### Excerpt provided
┄┄┄┄┄┄┄┄┄┄┄┄┄┄┄┄┄┄┄┄

When they arrived, Immaculate told Sharon and her husband that she was part of a team of community volunteers who were trained to provide information and short-term family planning options to people in the community. She then opened the box, which contained birth control methods, including injectables, contraceptive pills, and condoms.

Immaculate administers injectable birth control to Sharon, as her husband looks on.
Immaculate administers injectable birth control to Sharon, as her husband looks on.

Immaculate explained each of the methods and their benefits to Sharon and her husband. The couple chose the Sayana Press, an easy-to-use hormonal birth control injection for women, which Immaculate gave to Sharon.

This was a typical day for Immaculate, one of 91 DREAMS peers trained by the USAID Regional Health Integration to Enhance Services-North, Lango project (RHITES-N, Lango) to provide community family planning, especially for young people, in Uganda’s Lango sub-region.

DREAMS peers meet adolescent girls and young women in places where they feel safe. This approach has especially been effective during the COVID-19 pandemic, which has disrupted health service delivery in the areas where USAID RHITES-N, Lango works and the country as a whole.

Immaculate talks with young people about sexual and reproductive health.
Immaculate talks with young people about sexual and reproductive health.

Despite the service disruption, the need for family planning remains, especially in Lango, where the rate of teenage pregnancies is higher than other parts of the country.

Young people face several barriers to sexual and reproductive health services. They do not feel safe or welcome at health facilities, especially when it comes to family planning.

Young women and couples are more comfortable getting family planning information and services from us [their peers] because they fear being judged by some health workers at the facilities,” said Immaculate.

┄┄┄┄┄┄┄┄┄┄┄┄┄┄┄┄┄┄┄┄

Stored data
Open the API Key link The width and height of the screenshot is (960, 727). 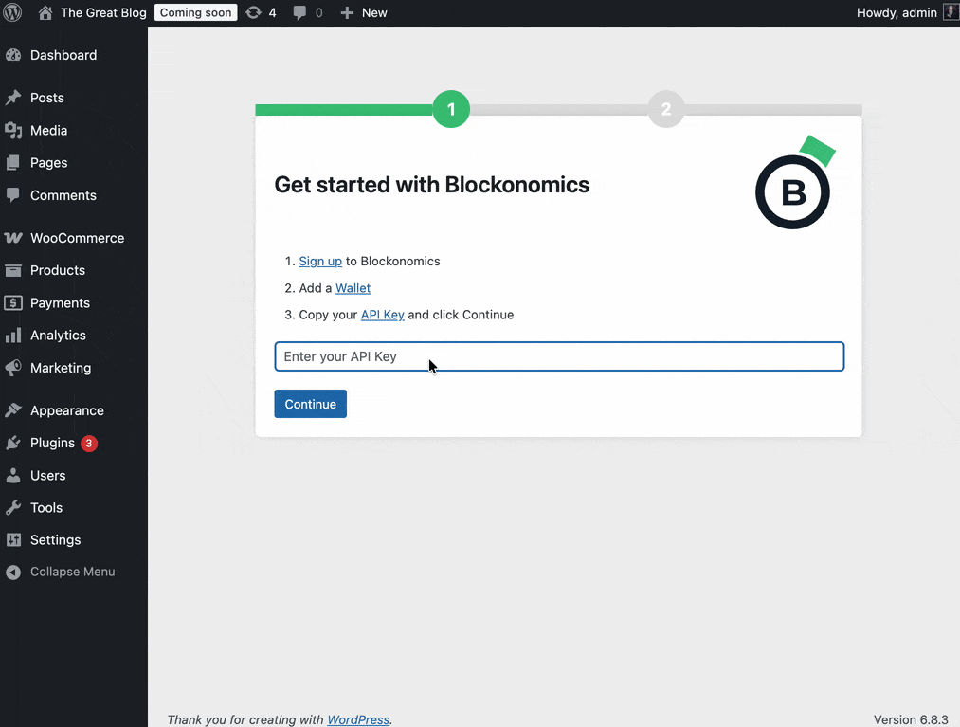382,315
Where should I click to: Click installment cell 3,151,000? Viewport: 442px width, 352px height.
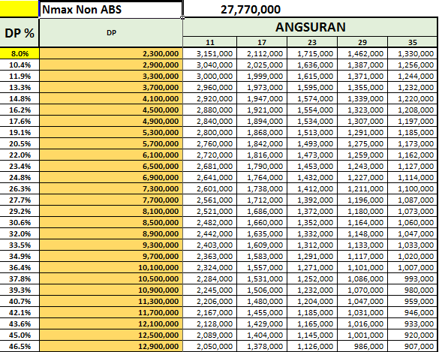click(209, 53)
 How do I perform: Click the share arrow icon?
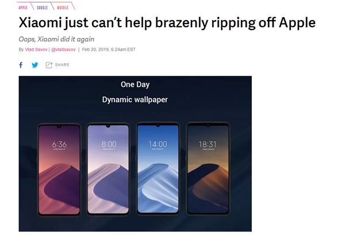coord(49,65)
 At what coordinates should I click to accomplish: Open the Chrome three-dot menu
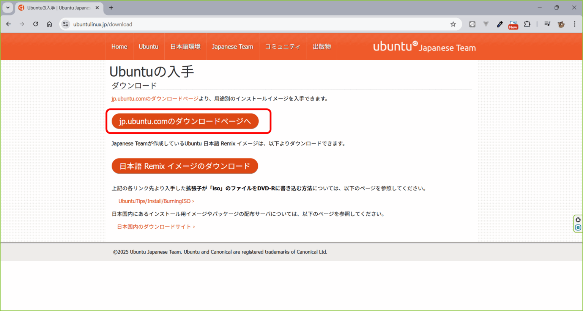[x=575, y=24]
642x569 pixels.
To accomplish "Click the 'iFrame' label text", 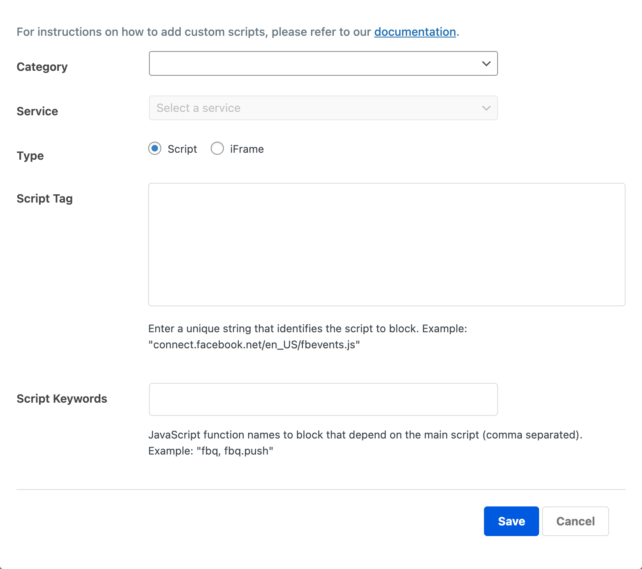I will click(x=246, y=149).
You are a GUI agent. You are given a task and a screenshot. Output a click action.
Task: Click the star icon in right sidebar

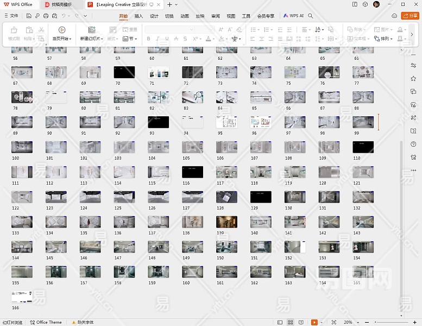tap(413, 78)
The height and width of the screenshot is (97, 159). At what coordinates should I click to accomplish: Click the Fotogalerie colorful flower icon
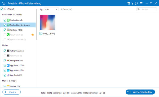pos(8,61)
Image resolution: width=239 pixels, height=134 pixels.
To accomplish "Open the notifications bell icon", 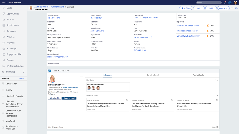I will click(x=225, y=3).
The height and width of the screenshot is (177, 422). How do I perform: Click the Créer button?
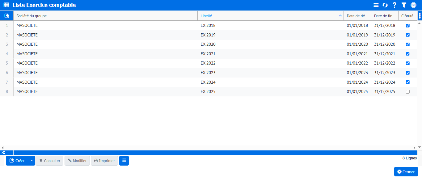pos(17,161)
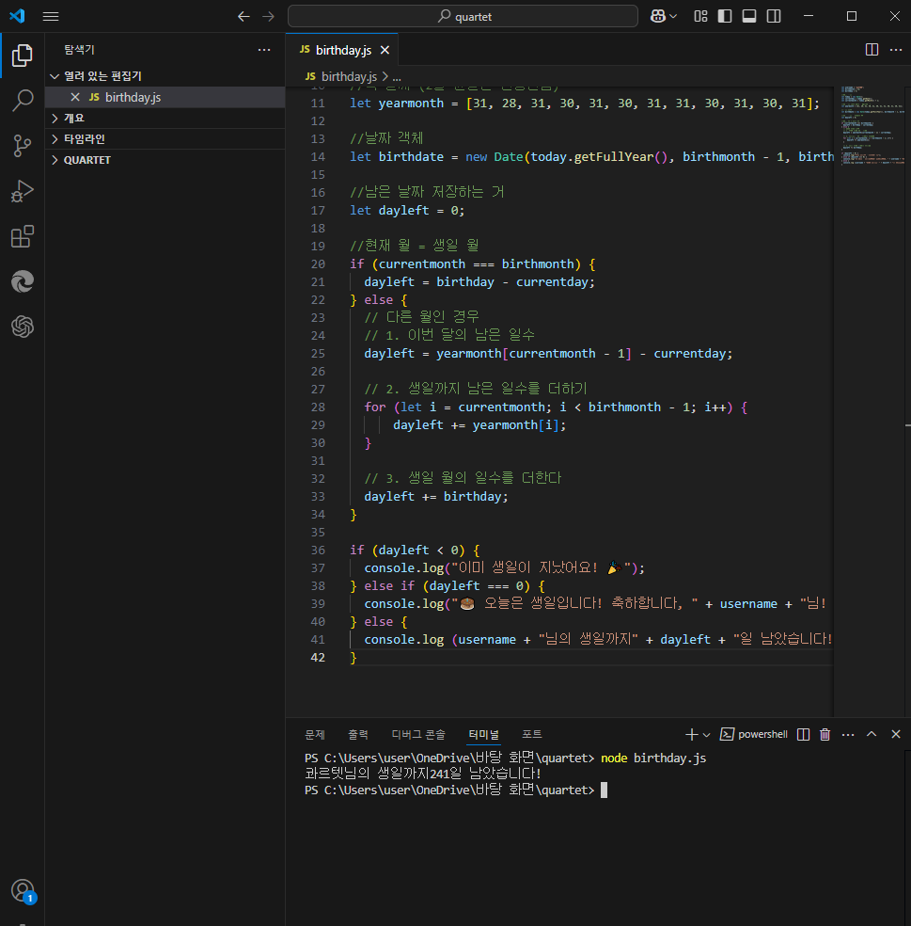Click the Accounts icon with badge
The image size is (911, 926).
click(x=23, y=890)
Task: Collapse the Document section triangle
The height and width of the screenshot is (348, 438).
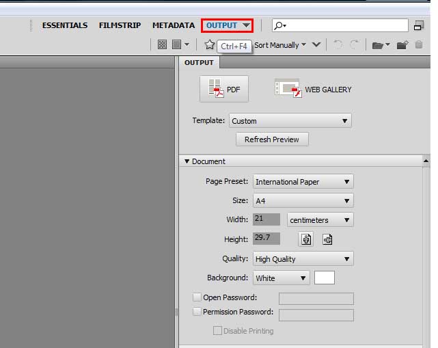Action: (187, 161)
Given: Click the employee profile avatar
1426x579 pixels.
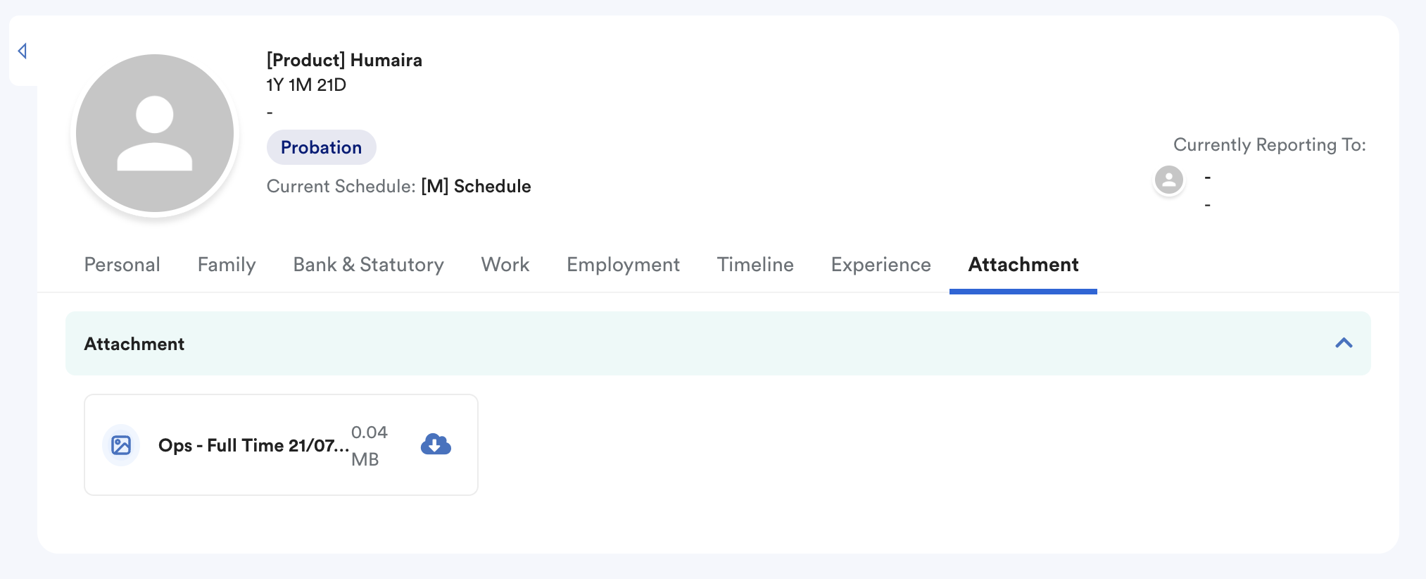Looking at the screenshot, I should tap(155, 133).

┄┄┄┄┄┄┄┄┄┄┄┄┄┄┄┄┄┄┄┄

### Description of the task
Continue the story about community family planning in Uganda's Lango sub-region from the point where it stops. These rows have no connection to the family planning story.

### Final answer
Throughout the pandemic, the project has been working with district health teams in Lango to ensure family planning remains on the district health agenda. “We are seeing a marked improvement in the number of young people receiving family planning services since the community family planning intervention began. We hope that this activity can be scaled up to increase access,” said Rose, a midwife who works at a community health center in Lango.

About the USAID RHITES-N, Lango project: RHITES-N, Lango works with the Government of Uganda to increase people’s use of sustainable, high-quality health services in Uganda’s Lango sub-region. The project provides a platform for communities, local governments, civil society organizations, and private sector actors to improve the health of all residents. RHITES-N, Lango strengthens and integrates health services in HIV, tuberculosis, maternal and child health, family planning, malaria, nutrition, and water and sanitation. The project also focuses on system-level challenges such as having enough well-trained health workers and ensuring health data are used to make programming, budgeting, and other decisions. The DREAMS (Determined, Resilient, Empowered, AIDS-free, Mentored and Safe) partnership is an ambitious public-private partnership to reduce rates of HIV among adolescent girls and young women in the highest HIV burden countries. The USAID RHITES-N, Lango project implements DREAMS in four districts in Lango.